The RBA’s stated objective is to achieve an inflation rate of between 2% and 3%, “on average, over time.” Since the GFC, Australia’s inflation rate has been trending lower and lower and it has been below the RBA’s target band for some years now. Despite the RBA’s desire for a higher inflation rate, attempts to accelerate inflation through record-low interest rates have failed to date.
The Melbourne Institute’s latest Inflation Gauge index increased by 0.1% through February following 0.3% increases in December and January. On an annual basis, the index increased by 1.6%, down from January’s comparable rate of 1.8%.
Domestic bond yields at the short end finished lower but, overall, local yields largely discounted significant overnight falls in US markets. By the end of the day, 3-year ACGB yields had shed 5bps to 0.45%, the 10-year yield slipped 1bp to 0.80% while the 20-year yield finished unchanged at 1.22%.
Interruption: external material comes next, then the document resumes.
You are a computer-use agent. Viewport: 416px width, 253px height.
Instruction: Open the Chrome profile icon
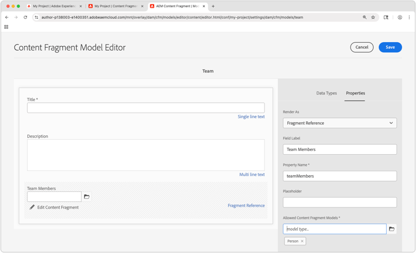pyautogui.click(x=399, y=17)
Expectations of another cut in the cash rate target hardened as traders suddenly became convinced the RBA would act in anticipation of a coronavirus-led slowdown. By the end of the day, March contracts implied a 25bps rate cut had been totally priced in, up from the previous day’s 18%. April contracts factored in a March rate cut plus a 76% chance of an additional rate cut at the start of the month. Previously, April contracts had implied a 73% chance of just one rate reduction.